Objective: The purpose of this study was to examine whether the increased risk for developing a psychotic disorder among immigrants is related to their age at the time of migration.
Method: In a 7-year first-contact incidence study, immigrants to the Netherlands and Dutch citizens, ages 15-54 years, who made a first contact with a physician for a suspected psychotic disorder were identified. Diagnostic interviews were administered, and DSM-IV diagnoses were determined by consensus between two psychiatrists. A comprehensive municipal registration system provided the denominator, including information on ethnicity and age at the time of migration.
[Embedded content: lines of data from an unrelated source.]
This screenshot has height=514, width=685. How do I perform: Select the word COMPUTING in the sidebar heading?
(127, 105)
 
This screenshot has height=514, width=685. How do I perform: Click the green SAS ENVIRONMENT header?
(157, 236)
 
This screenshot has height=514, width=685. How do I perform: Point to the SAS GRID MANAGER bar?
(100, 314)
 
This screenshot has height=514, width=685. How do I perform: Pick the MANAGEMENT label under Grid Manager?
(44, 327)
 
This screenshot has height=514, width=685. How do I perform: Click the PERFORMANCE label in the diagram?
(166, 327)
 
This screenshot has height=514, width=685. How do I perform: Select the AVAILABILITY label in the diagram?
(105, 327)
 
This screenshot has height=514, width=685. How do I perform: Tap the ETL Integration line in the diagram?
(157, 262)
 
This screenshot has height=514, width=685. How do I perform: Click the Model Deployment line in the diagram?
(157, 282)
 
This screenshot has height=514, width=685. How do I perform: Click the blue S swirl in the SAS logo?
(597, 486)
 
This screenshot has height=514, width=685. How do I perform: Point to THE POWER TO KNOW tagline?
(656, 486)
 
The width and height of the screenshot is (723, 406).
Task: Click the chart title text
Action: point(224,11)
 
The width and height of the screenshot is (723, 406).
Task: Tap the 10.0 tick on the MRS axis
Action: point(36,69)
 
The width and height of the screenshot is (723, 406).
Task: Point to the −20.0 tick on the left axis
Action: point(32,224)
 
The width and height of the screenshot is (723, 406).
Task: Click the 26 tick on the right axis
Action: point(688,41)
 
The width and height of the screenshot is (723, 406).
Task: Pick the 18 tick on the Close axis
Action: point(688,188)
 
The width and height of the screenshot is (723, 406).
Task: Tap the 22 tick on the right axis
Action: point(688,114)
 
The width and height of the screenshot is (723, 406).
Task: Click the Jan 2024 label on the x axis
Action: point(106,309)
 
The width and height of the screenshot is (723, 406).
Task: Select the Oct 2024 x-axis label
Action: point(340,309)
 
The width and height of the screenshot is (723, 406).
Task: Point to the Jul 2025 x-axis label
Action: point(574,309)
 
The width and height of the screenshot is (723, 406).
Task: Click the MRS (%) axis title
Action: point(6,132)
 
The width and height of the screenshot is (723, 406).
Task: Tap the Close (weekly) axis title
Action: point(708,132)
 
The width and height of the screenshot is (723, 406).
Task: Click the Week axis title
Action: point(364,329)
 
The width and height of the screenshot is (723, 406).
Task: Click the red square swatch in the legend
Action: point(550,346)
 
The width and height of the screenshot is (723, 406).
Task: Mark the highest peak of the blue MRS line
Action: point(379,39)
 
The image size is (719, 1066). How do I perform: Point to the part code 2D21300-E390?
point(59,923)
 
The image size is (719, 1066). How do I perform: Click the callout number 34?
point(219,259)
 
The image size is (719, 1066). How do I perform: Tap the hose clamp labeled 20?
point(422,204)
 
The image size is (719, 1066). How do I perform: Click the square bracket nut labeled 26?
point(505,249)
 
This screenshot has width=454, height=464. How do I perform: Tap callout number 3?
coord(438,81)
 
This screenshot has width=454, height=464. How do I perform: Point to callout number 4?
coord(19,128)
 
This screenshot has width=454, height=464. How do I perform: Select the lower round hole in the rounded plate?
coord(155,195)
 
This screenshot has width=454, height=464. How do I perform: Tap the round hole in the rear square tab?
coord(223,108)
Results: Lower age at the time of migration was associated with a higher incidence of psychotic disorders among immigrants. People who migrated between the ages of 0 and 4 years had the most elevated risk for psychotic disorders compared with the risk among Dutch citizens (age- and sex-adjusted incidence rate ratio=2.96, 95% confidence interval [CI]=2.10-4.17), and the risk gradually decreased with older age at migration (adjusted incidence rate ratio for migration at 5-9 years, 10-14 years, and >29 years, respectively: 2.31 [CI=1.61-3.29], 1.51 [CI=1.02-2.25], and 1.00 [CI=0.58-1.72]).
Conclusions: The adverse influence of migration on the risk for psychotic disorders is most prominent in early life, suggesting that this is an important period in the etiology of the illness.